Santa Cruz Sentinel has an article about the tragedy that is all too common for many nursing home residents.  Nursing homes fail to train on what DNR status means, and far too often simple care is not provided that would save a resident’s life.  Below are excerpts from the article.

The Tragedy: On Sept. 11, 2007, a 71-year-old woman with cancer was transferred to Pacific Care Manor, a nursing home in Capitola. Just prior to her admission, the woman’s doctor noted that her patient was lucid and responsive and "could have years to live." Most importantly, the patient had also expressed a desire to live.

Shortly after her admission, the woman began refusing food, water and any treatment. Within two days, she was screaming and combative. On day three, the nursing staff suggested that lab work be ordered to determine the cause of the resident’s distress. The facility’s director of nursing overruled the suggestion because "once we know what is going on then we will have to treat her." Instead, the nursing director asked the facility doctor to prescribe pain medication and a "do not resuscitate" order. The doctor complied and, despite the woman’s documented opiate intolerance, he prescribed a Fentanyl patch, Haldol, morphine. He also wrote an order for "no CPR, no hospitalization." His patient cried out "you are all going to kill me" after the forcible administration of the prescribed medications. On Sept. 16, just five days after her admission, the resident died. 

All residents of nursing homes have the right to grant or withhold consent to any proposed treatment.  Residents have the right to refuse or consent to treatment and to receive all information relevant to making their treatment decisions. Providing such information is part of any responsible nursing home’s assessment and care planning process. Federal regulations also reaffirm residents’ rights to informed consent and to refuse treatment.

Regardless of a resident’s mental capacity, no facility may administer treatment unless the resident has agreed or has been specifically adjudicated incompetent by a state court judge. Even after a court has determined that a resident is incompetent, it must make additional findings before terminating a resident’s right to refuse treatment. Without a court order, the provision of any treatment over a resident’s express refusal is a violation of several residents rights and is criminal battery.

Similarly, doctors cannot order "Do Not Resuscitate" orders without the written authorization of their patients. For DNR orders, designated health care agents may sign for the patient. However, doctors may not unilaterally impose DNR orders without a resident or resident representative signature.

Nursing homes throughout California are accustomed to interposing their notions of a resident’s best interests over the expressed wishes of their residents. The Department of Public Health and resident advocates have been generally weak in preventing this illegal conduct. Hopefully, the tragedy in Capitola will serve as a warning to both facilities and advocates about the deadly consequences of disregarding residents’ critical rights to direct their own treatment.

Anthony Chicotel is an attorney for the California Advocates for Nursing Home Reform in San Francisco.

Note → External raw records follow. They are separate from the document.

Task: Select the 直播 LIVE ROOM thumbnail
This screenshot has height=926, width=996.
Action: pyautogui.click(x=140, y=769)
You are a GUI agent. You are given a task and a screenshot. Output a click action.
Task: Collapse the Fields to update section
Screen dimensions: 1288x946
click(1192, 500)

2 Thoughts on “DNR does not mean do not treat!

  1. Gale Bostick on July 13, 2011 at 2:38 pm said:

    Is it permissable in SC for a physician in a Nursing Home to write a DNR order before the consent forms are signed by the patient or their representative based on his undocumented conversation with the patient?
    Thans you in advance for your response.

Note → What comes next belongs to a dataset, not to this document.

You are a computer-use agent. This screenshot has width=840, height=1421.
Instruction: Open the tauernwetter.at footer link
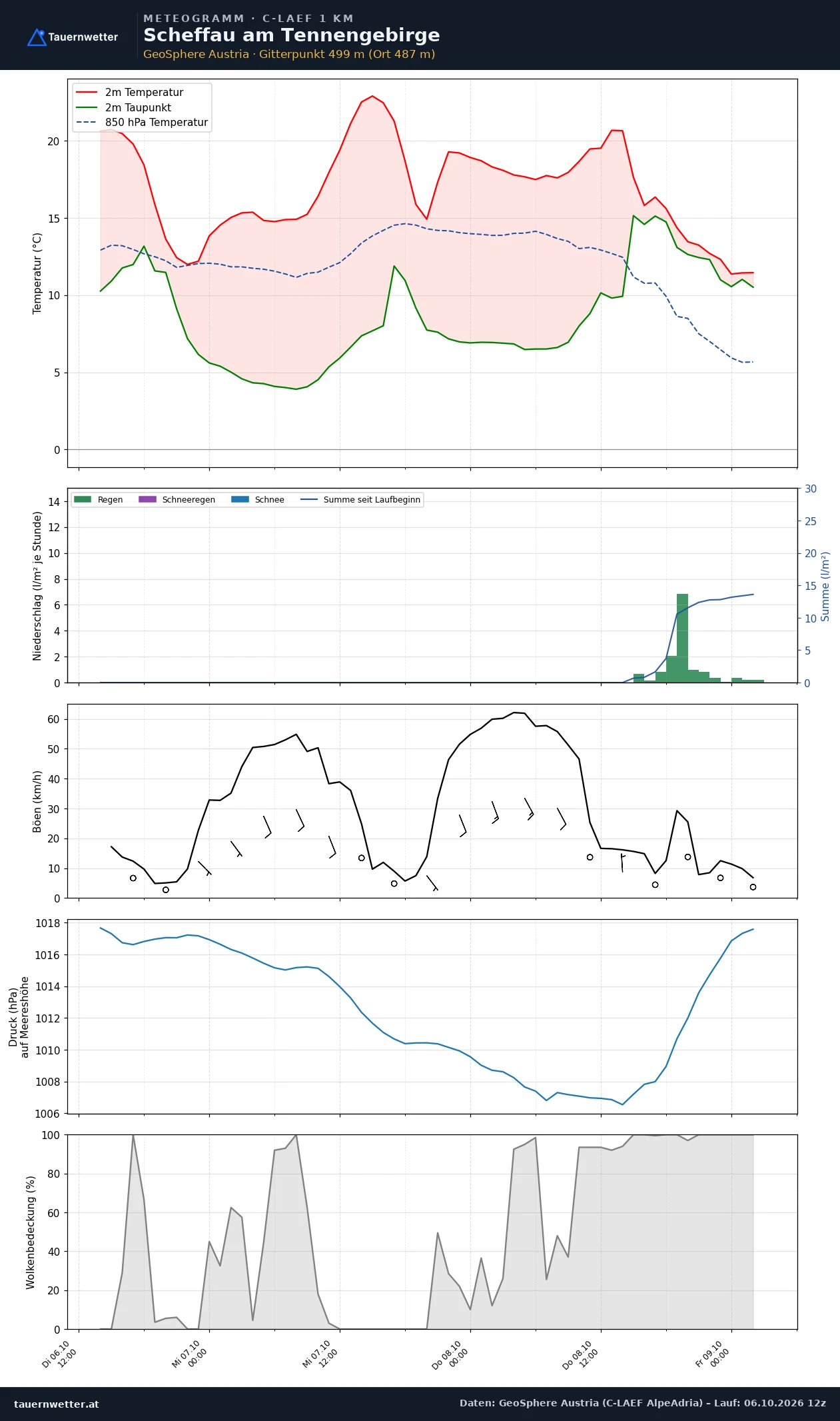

  2. My mom had a dnr in place for many years that said no cpr or machines. This was only to be used if she happened to be dying from a fatal disease.She took such excellent care of her self that it was just a precautionary measure. The dnr was if she were in this position she would want to pass with comfort measures instead of a painful death.The way she passed was incredibility painful due to the staff. She had a minor surgery to improve her lifestyle which was not necessary. It did help but she went to a facility to recover and was drugged into a coma after her refusal and me explaining to the staff that doctors had said she can not have these strong sedatives.She got home and had an injury due to the drugs when she was trying to recover from the overdose.Then went to the hospital for the drug related injury which was a bruise on her leg. She was then again drugged inro a coma after staff were told about no drugs again. The staff would yell out dnr as they were trying to get my mom to go into cardiac arrest or death.This would be done even if my mom was already in a drug coma. She had got a hospital yeast infection after the surgery that was never treated and went into sepsis shock.There was a doctor who started to treat her for 2 days and her vitals went back to normal and the skin infection was cleared but the treatment was not continued maybe cause they thought it was not necessary since they were trying to kill her.She instead was murdered by the hospital staff because the hospital staff gave her meds that would only be used to make this infection worse. this was her comfort measures no oxygen nothing but deadly meds that did kill her.It was done on purpose since the staff knew what meds she needed but instead gave her a med that was very deadly for her condition. I was wanting to know if it is legal to murder a person who has a dnr such as what my mom had. I know that she would have never ever had a dnr if she knew this was the case, since she loved life so much and was not expecting for the medical staff to take her life from her. If it is legal my next question would be why does the medical staff encourage all people to have dnrs. Is it simply so the staff will not have to work. How can that be legal to murder.Last question why are dnrs not banned instead?????